The district's CEO, Janice Jackson, took to national television Sunday to insist it was safe to reopen Chicago schools with proper protocols. The district, which requires masks for students and teachers, has purchased thousands of classroom air filters, deep-cleaned schools and rolled out a voluntary testing program.
"We believe that we have to reopen schools. We've been closed for almost a year now. And as a school system, we're starting to see some of the effects of schools being closed," Jackson told CBS' "Face the Nation."
District officials said Black and Hispanic students, who make up the vast majority of the roughly 355,000-student district, have been especially hard hit since going fully remote last March. Pre-K and some special education students returned Jan. 11, but went back to online classes amid the escalating fight with the union. District officials haven't said when high school students will return.
Claiborne Wade, 31, has three children in the Chicago Public Schools system, ages 10, 9 and 7. Wade believes the district is not quite ready to reopen schools, and he favors distance learning for now.

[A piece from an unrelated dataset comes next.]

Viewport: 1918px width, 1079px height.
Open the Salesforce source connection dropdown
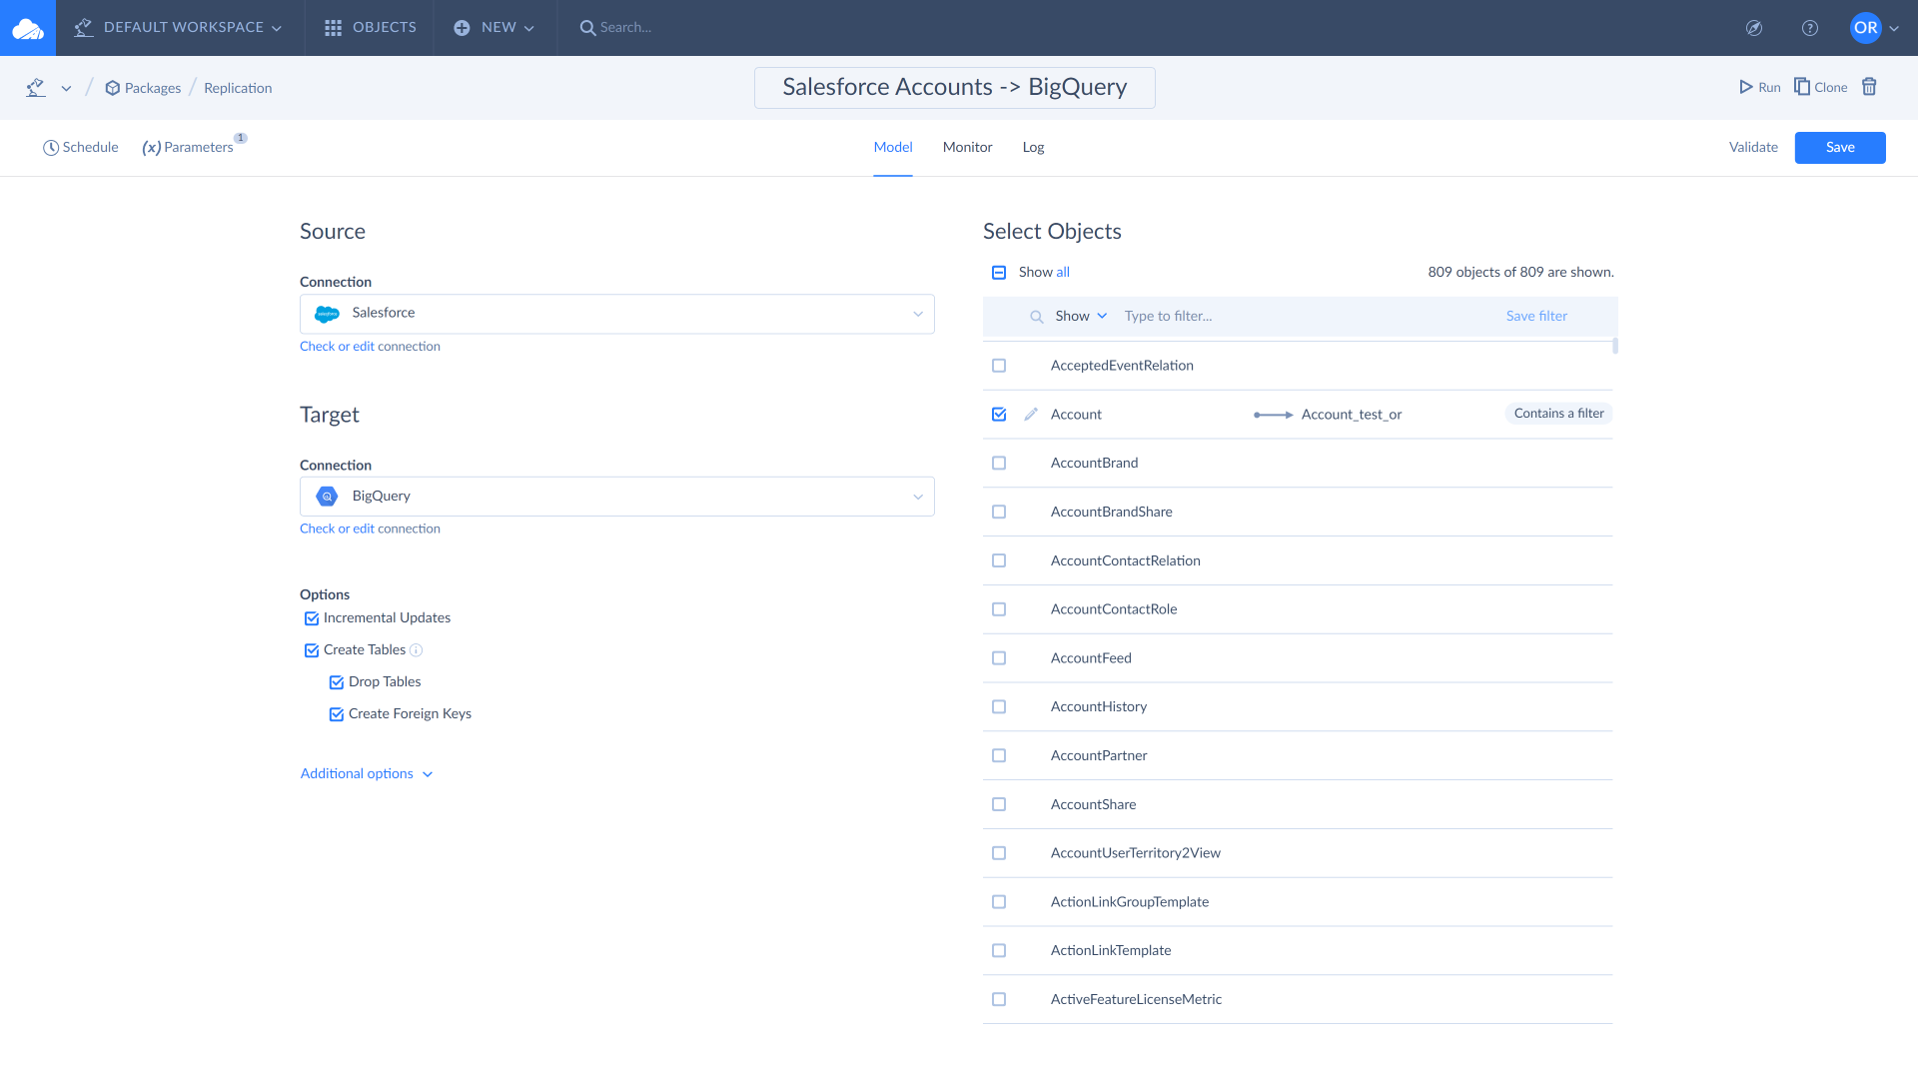(x=917, y=313)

Even so, he said minority students in large urban districts have fewer resources for online learning. He's seen students from more affluent schools get a laptop and a tablet, and even a desk, while his kids only have a laptop to work with. Having both a laptop and tablet helps because the students can see their teacher on one screen and follow along with instruction materials on another, he said.
"It's been going on for years, even before the pandemic hit," he said. "We've always been at the bottom of the totem pole, in receiving resources that we need."
OTHERS WEIGH IN
Public health officials increasingly say that virus transmissions in schools are low, so long as measures such as mask-wearing and social distancing are in place -- even if teachers and other school staff have not received vaccinations.

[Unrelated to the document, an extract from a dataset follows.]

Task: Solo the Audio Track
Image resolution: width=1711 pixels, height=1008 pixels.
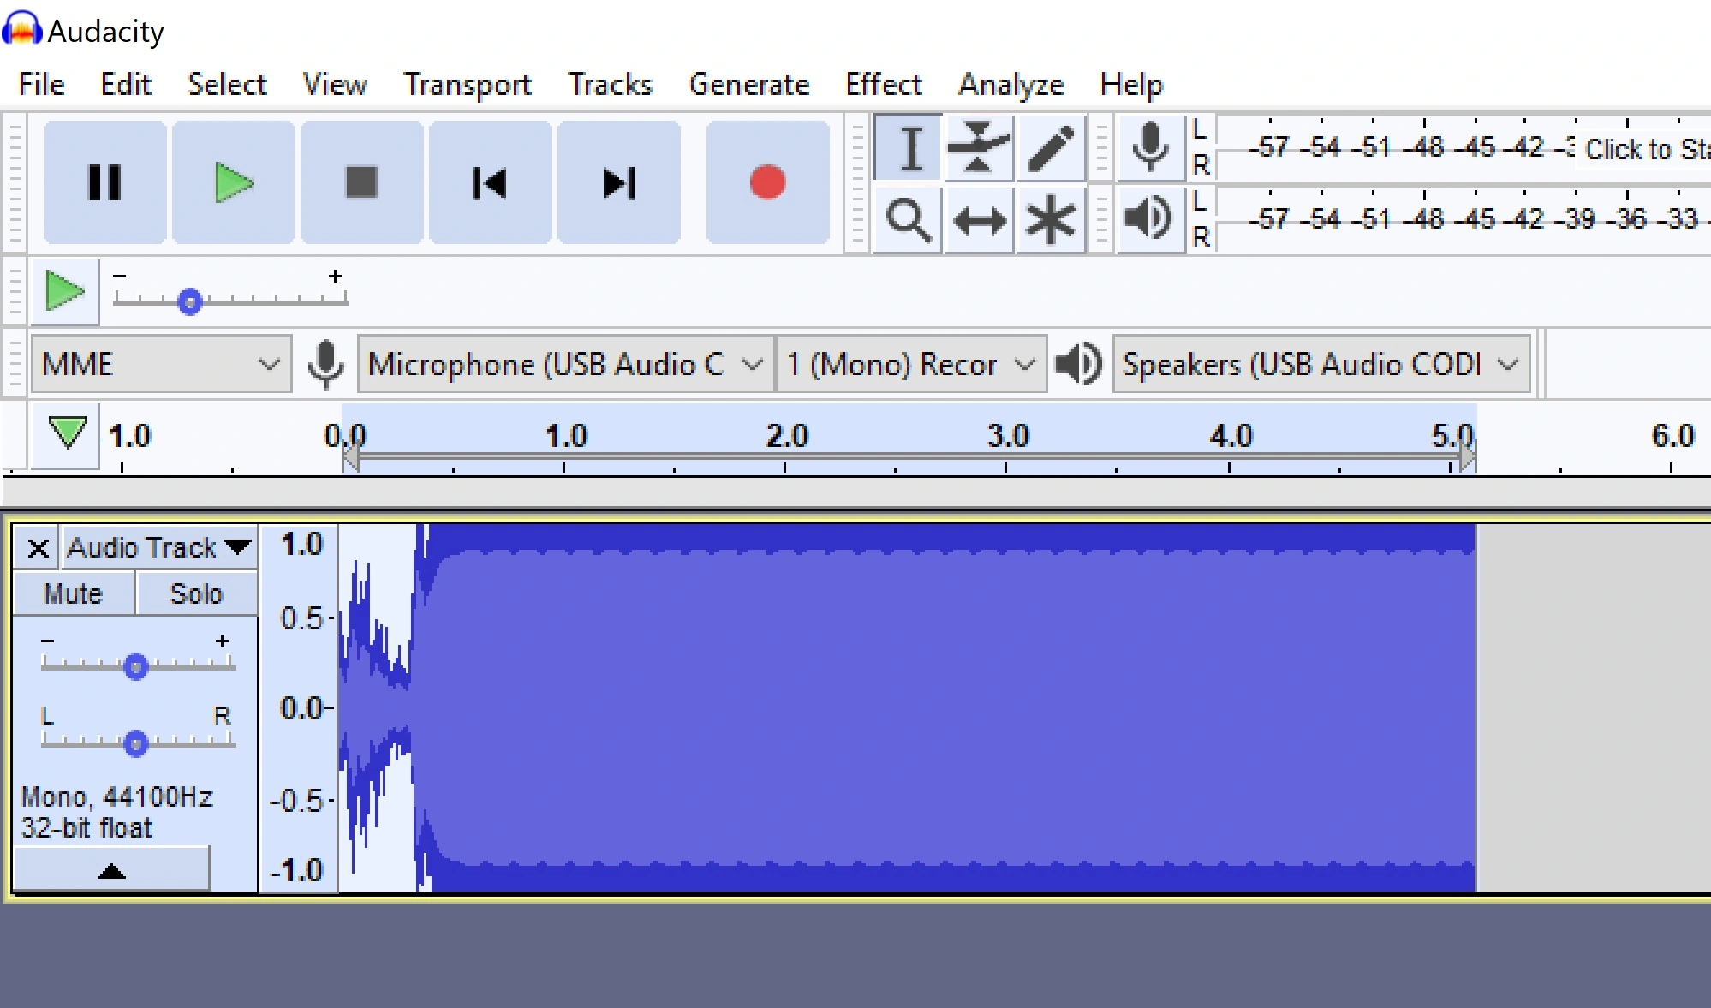Action: [196, 593]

On Jan. 21, Maryland Gov. Larry Hogan, a Republican, declared: "There is no public health reason for school boards to be keeping students out of school. None."
This past week, Maryland State Education Association President Cheryl Bost wrote to Hogan, saying his statement "would be laughable if it were not so dangerous." She said the coronavirus is not predictable and that dangers are heightened with the spread of new mutations. Infection risks increase when people gather indoors for long periods.
Randi Weingarten, president of the American Federation of Teachers, said it could be safe to return to schools in the spring semester with rigorous testing programs in place and the option for students and educators to remain online if they choose to.
"Teachers know how important in-person instruction is, but we have to make it safe. Testing and vaccination, as well as masking and distancing, are crucial, as are accommodations for educators at risk," she said in a statement last week.
Keith Benson, president of the Camden Education Association, which represents teachers in a New Jersey city with a long history of poverty, crime and high dropout rates, said conditions are different in the city than outside it. The schools there plan to keep buildings closed until at least April.
"What keeps someone safe in a suburban area is not the same thing that would keep folks safe here," Benson said, adding that while remote learning is not ideal, he believes students will be able to catch up eventually.
Information for this article was contributed by Sophia Tareen, Collin Binkley, Jennifer Peltz, Brian Witte and Larry Fenn of The Associated Press.